CBR-to-SQL: Rethinking Retrieval-based Text-to-SQL using Case-based Reasoning in the Healthcare Domain
For healthcare researchers and clinicians needing to query EHR databases without SQL expertise, CBR-to-SQL offers a more robust and sample-efficient alternative to standard RAG, though improvements are incremental.
CBR-to-SQL decomposes retrieval-augmented generation for text-to-SQL into two stages—structural and entity alignment—achieving competitive accuracy on clinical benchmarks with higher sample efficiency and robustness than standard RAG, especially under data scarcity.
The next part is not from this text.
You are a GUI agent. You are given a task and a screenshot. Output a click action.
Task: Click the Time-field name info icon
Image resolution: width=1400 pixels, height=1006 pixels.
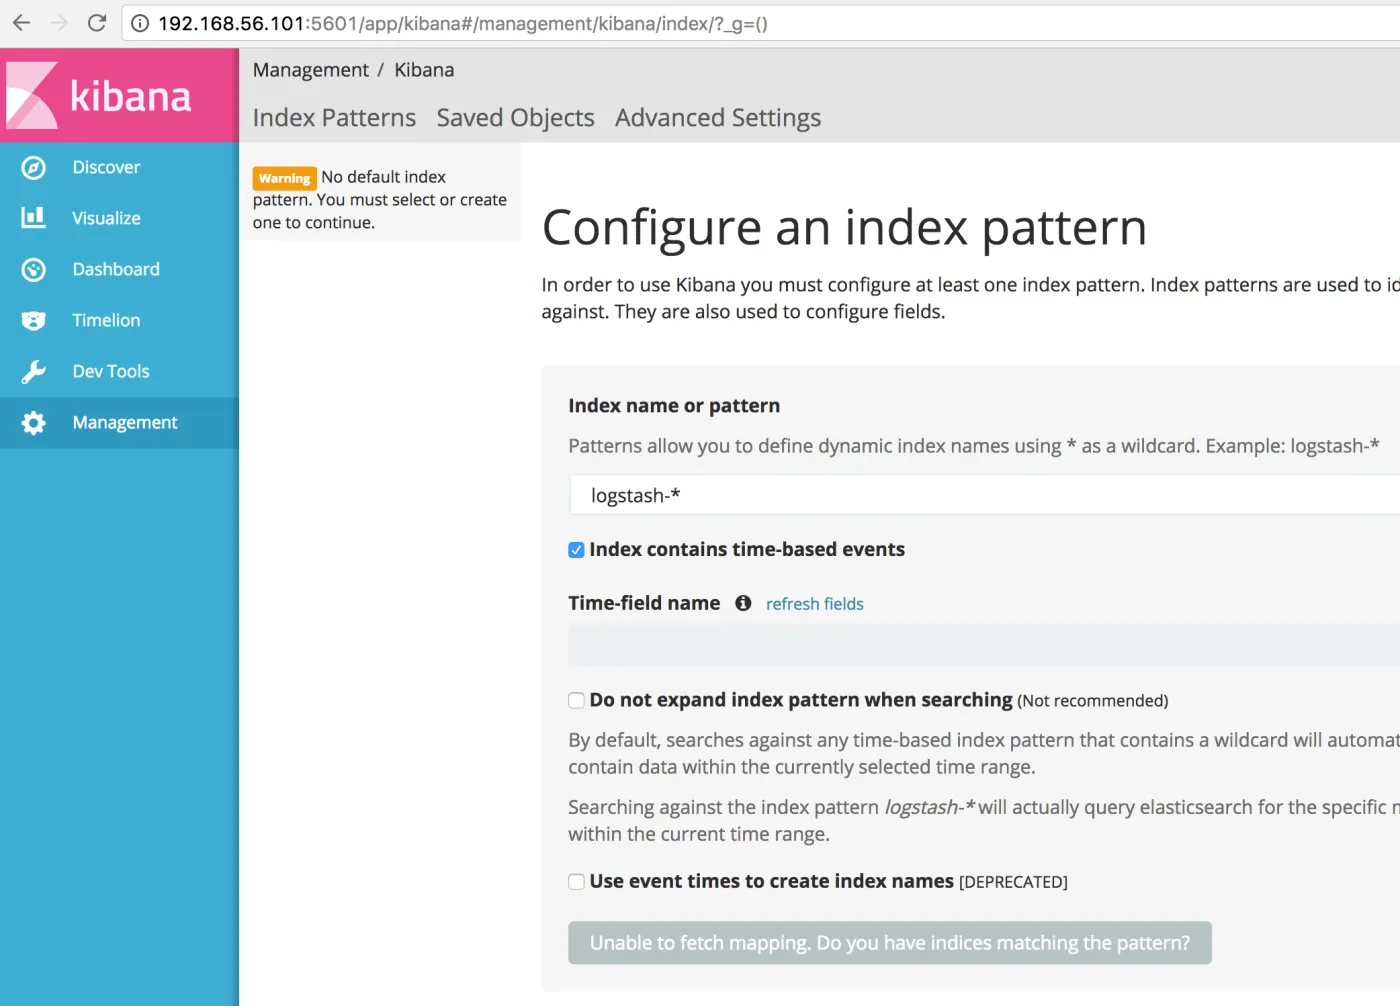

Extracting insights from Electronic Health Record (EHR) databases often requires SQL expertise, creating a barrier for clinical decision-making and research. A promising approach is to use Large Language Models (LLMs) to translate natural language questions into SQL through Retrieval-Augmented Generation (RAG), where relevant question-SQL examples are retrieved to generate new queries via few-shot learning. However, adapting this method to the medical domain is non-trivial, as effective retrieval requires examples that align with both the logical structure of the question and its referenced entities (e.g., drug names, procedure titles). Standard single-step RAG struggles to optimize both aspects simultaneously and often relies on near-exact matches to generalize effectively. This issue is especially severe in healthcare, as questions often contain noisy and inconsistent medical jargon. To address this, we present CBR-to-SQL, a framework inspired by Case-based Reasoning theory that decomposes RAG's single-step retrieval into two explicit stages: one that focuses on retrieving structurally relevant examples, and one that aligns entities with the target database schema. Evaluated on two clinical benchmarks, CBR-to-SQL achieves competitive accuracies compared to fine-tuned methods. More importantly, it demonstrates considerably higher sample efficiency and robustness than the standard RAG approach, particularly under data scarcity and retrieval perturbations.